- _WHAT NEEDS TO BE DONE_: In the entries that follow, the lines from the one with "This screenshot has width=1024, height=1024." through the one with "You are a computer-use agent. Viewport: 1455px" are the ones to write out, exactly and with both ends included. Nothing else should appear.
[Start of Attachment]
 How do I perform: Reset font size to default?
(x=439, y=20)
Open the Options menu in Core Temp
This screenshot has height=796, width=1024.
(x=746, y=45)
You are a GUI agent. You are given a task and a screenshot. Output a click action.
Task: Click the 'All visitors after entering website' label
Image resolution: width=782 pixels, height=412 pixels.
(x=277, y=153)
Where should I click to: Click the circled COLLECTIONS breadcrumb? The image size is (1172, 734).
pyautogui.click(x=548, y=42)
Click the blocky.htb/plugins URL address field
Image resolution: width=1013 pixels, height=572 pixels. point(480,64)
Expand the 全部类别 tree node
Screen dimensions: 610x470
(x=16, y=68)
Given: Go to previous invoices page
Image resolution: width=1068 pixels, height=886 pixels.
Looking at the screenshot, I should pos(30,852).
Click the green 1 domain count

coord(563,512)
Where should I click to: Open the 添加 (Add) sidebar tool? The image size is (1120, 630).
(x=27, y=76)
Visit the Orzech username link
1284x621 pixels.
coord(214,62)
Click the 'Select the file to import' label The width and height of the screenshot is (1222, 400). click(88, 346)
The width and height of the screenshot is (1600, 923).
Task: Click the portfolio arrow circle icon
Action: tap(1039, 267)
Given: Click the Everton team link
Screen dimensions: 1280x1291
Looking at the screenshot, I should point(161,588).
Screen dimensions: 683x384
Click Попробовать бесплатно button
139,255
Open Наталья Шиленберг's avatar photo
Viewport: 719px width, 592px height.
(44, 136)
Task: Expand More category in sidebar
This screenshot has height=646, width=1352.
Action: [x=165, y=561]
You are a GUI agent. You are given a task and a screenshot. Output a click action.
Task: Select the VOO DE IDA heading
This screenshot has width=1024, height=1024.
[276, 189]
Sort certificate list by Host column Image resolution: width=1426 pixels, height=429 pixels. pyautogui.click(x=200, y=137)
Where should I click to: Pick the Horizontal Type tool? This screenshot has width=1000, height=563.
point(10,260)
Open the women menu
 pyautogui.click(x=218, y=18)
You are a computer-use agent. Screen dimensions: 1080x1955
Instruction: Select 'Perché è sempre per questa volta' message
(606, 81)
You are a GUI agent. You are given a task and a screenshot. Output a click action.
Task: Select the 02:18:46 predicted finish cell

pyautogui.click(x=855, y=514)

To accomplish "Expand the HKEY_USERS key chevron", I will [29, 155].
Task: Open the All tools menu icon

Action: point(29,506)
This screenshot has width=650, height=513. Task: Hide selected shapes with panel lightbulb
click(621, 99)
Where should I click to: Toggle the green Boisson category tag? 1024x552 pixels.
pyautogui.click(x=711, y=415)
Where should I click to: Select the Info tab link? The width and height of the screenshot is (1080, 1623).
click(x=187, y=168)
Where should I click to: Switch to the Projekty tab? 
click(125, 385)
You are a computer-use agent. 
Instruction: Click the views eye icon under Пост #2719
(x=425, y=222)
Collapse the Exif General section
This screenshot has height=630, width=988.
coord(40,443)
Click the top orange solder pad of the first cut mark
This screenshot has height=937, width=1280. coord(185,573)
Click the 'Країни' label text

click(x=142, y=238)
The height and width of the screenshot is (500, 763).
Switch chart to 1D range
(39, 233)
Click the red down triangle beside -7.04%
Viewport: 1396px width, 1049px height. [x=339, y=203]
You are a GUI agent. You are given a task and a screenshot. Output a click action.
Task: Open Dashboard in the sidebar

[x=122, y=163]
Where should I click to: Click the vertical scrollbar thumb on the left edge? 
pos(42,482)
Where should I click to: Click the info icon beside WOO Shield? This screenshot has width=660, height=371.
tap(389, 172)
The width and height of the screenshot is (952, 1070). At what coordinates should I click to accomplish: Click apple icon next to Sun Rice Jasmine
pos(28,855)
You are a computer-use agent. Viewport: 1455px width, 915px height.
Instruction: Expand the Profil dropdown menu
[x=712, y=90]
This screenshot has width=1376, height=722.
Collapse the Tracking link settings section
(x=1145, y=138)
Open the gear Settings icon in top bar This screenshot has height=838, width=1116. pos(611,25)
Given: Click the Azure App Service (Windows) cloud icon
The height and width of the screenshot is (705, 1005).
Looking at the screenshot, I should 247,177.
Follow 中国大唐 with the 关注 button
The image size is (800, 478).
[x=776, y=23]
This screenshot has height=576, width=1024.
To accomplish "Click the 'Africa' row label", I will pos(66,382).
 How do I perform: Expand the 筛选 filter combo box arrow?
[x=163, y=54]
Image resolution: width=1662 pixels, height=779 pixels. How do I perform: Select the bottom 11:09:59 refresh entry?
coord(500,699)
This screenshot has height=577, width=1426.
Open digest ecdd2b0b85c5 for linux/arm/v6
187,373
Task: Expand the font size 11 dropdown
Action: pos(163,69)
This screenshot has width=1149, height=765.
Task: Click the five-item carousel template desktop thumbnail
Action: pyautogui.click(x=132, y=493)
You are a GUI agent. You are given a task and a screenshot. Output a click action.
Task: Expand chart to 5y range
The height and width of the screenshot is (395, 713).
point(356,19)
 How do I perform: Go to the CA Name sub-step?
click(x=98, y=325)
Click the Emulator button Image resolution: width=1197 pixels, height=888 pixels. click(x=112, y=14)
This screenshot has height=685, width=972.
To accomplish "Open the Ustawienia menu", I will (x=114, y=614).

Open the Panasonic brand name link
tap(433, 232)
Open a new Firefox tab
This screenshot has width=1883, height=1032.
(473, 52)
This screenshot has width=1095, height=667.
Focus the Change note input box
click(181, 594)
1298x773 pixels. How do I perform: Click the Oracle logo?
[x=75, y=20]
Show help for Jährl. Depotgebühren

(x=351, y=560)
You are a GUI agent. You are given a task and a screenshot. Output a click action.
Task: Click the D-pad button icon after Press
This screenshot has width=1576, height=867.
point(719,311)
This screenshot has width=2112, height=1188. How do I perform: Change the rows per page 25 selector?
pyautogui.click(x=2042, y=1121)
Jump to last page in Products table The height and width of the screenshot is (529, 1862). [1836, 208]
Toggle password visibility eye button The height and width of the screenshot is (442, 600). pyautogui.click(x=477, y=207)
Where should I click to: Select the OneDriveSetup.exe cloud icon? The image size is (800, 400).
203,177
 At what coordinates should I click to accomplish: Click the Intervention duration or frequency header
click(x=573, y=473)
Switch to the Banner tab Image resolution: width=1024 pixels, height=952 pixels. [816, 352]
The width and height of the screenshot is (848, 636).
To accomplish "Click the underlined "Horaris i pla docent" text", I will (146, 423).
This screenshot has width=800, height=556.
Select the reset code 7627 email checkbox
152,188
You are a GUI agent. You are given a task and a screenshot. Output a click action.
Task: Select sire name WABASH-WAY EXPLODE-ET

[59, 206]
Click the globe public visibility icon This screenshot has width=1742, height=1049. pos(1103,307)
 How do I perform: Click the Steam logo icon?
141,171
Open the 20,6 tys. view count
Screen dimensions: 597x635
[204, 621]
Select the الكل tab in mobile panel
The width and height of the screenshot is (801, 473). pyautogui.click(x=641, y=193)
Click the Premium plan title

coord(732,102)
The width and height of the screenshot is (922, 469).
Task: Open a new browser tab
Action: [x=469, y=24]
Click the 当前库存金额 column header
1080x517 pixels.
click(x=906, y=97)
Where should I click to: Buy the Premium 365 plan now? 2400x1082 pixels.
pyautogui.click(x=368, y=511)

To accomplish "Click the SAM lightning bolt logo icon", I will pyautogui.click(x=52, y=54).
[End of Attachment]
- _SOLUTION TO THIS EXERCISE_:
This screenshot has width=1024, height=1024.
[276, 189]
Sort certificate list by Host column Image resolution: width=1426 pixels, height=429 pixels. pyautogui.click(x=200, y=137)
Where should I click to: Pick the Horizontal Type tool? This screenshot has width=1000, height=563.
point(10,260)
Open the women menu
 pyautogui.click(x=218, y=18)
You are a computer-use agent. Screen dimensions: 1080x1955
Instruction: Select 'Perché è sempre per questa volta' message
(606, 81)
You are a GUI agent. You are given a task and a screenshot. Output a click action.
Task: Select the 02:18:46 predicted finish cell

pyautogui.click(x=855, y=514)

To accomplish "Expand the HKEY_USERS key chevron", I will [29, 155].
Task: Open the All tools menu icon

Action: point(29,506)
This screenshot has width=650, height=513. Task: Hide selected shapes with panel lightbulb
click(621, 99)
Where should I click to: Toggle the green Boisson category tag? 1024x552 pixels.
pyautogui.click(x=711, y=415)
Where should I click to: Select the Info tab link? The width and height of the screenshot is (1080, 1623).
click(x=187, y=168)
Where should I click to: Switch to the Projekty tab? 
click(125, 385)
You are a computer-use agent. 
Instruction: Click the views eye icon under Пост #2719
(x=425, y=222)
Collapse the Exif General section
This screenshot has height=630, width=988.
coord(40,443)
Click the top orange solder pad of the first cut mark
This screenshot has height=937, width=1280. coord(185,573)
Click the 'Країни' label text

click(x=142, y=238)
The height and width of the screenshot is (500, 763).
Switch chart to 1D range
(39, 233)
Click the red down triangle beside -7.04%
Viewport: 1396px width, 1049px height. [x=339, y=203]
You are a GUI agent. You are given a task and a screenshot. Output a click action.
Task: Open Dashboard in the sidebar

[x=122, y=163]
Where should I click to: Click the vertical scrollbar thumb on the left edge? 
pos(42,482)
Where should I click to: Click the info icon beside WOO Shield? This screenshot has width=660, height=371.
tap(389, 172)
The width and height of the screenshot is (952, 1070). At what coordinates should I click to accomplish: Click apple icon next to Sun Rice Jasmine
pos(28,855)
You are a computer-use agent. Viewport: 1455px width, 915px height.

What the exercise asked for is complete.